Gli inquirenti hanno individuato, per esempio, tra il 2017 e il 2023, 168 bonifici verso l’estero per oltre un milione e mezzo di euro sotto forma di «adozioni a distanza di orfani»; «pacchi per i poveri»; «pasti caldi»; «sostegno alle famiglie»; «pagamento di cartelle scolastiche», ma destinati all’organizzazione terroristica islamica. Sono stati individuati anche bonifici diretti verso conti correnti turchi per circa 762 mila euro.
A luglio scorso, su richiesta del ministro della Difesa israeliano, le autorità italiane venivano sollecitate a congelare circa 500 mila dollari destinati, secondo le segnalazioni, a conti riconducibili a Hannoun. La richiesta non produsse effetti. A intervenire è stato invece il sistema europeo antiriciclaggio che, dal 2021, ha chiuso le decine di conti per l’arrivo di fondi da soggetti sanzionati. E Hannoun reagì invitando i donatori, via Instagram, a una nuova “migrazione” finanziaria.
L’inchiesta ricostruisce intorno a lui una struttura organica.

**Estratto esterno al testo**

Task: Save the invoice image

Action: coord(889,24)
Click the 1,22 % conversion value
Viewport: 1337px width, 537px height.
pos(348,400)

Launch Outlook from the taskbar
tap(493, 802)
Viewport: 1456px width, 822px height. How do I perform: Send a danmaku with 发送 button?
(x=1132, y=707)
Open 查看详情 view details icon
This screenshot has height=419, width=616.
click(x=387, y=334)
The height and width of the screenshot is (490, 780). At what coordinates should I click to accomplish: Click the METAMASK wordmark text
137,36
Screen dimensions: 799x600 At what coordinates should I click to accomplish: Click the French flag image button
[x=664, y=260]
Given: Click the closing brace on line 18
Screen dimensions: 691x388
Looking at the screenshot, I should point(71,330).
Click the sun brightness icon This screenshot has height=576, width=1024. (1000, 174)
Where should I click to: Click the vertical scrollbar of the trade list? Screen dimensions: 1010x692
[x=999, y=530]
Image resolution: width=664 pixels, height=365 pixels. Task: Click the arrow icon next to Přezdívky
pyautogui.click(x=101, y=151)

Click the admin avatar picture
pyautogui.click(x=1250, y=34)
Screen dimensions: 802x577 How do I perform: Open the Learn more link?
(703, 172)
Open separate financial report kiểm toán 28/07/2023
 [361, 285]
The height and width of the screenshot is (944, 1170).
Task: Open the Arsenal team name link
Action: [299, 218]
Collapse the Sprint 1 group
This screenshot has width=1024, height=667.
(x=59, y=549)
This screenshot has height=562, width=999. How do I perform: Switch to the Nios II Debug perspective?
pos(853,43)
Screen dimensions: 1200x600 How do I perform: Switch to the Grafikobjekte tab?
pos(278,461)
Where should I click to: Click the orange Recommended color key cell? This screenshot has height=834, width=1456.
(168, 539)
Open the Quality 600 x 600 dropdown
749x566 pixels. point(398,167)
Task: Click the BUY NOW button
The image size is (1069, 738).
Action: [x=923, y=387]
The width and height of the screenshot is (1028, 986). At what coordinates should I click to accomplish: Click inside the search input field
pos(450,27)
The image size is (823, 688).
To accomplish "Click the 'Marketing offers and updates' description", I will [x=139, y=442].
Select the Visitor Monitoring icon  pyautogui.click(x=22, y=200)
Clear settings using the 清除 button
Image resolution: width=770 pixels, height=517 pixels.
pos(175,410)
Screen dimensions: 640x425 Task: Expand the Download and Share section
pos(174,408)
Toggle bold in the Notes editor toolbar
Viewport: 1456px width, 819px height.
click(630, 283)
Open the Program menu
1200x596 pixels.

Tra gli arrestati, Dawoud Ra’Ed Hussny Mousa, indicato come membro del comparto estero e referente operativo: dipendente A.B.S.P.P. dal 2016, co-responsabile della sede di Milano con Yaser. Al Salahat Raed, anch’egli ritenuto parte del comparto estero, entra nel board della European Palestinians Conference nel 2023 ed è indicato come figura chiave della cellula italiana, referente per Firenze e la Toscana dal luglio 2024.
Con loro, Elasaly Yaser, dipendente dal 2016 e co-responsabile milanese, e Albustanji Riyad Abdelrahim Jaber, attivo dal 2015 nella promozione della raccolta fondi: giordano, fermato a Modena ma residente in Norvegia, in costante movimento tra Italia, Europa e Cisgiordania. Completano il quadro Rade Al Salahat, referente toscano per le offerte nelle moschee e che nel corso delle intercettazioni esprimeva apprezzamenti per gli attentati terroristici, e Abu Deiah Khalil, custode della Cupola. È Elasaly a suggerire nell’agosto scorso all’imam di Torino, Mohamed Shanin, oggi liberato dalla Corte d’appello e non indagato in questa inchiesta, di non rivelare le modalità di invio dei fondi a Gaza. In base all’ordinanza Shahin parla costantemente con gli arrestati, viene chiamato in causa e sposta denaro con l’uomo accusato di raccogliere fondi a Torino per farli arrivare a Gaza.
Insomma, associazionismo, militanza ideologica e flussi finanziari saldati in un’architettura operativa pianificata. Gli arresti di oggi non chiudono il racconto: lo rendono pubblico. È l’istante in cui ciò che per anni è rimasto sommerso affiora, con tutta la sua gravità. E pensare che chi, in questi mesi, ha osato mettere in discussione la rete ora colpita in virtù di tante anomalie che già emergevano dalla cronaca quotidiana, è finito additato come complice del genocidio. Oggi che si scopre che dall’Italia si è finanziato Hamas, resta una domanda aperta: quel fiumi di denaro hanno sostenuto anche lo smisurato consenso mediatico oltre le mobilitazioni collaterali? Lì in mezzo c’erano anche il finanziamento alla Flottilla?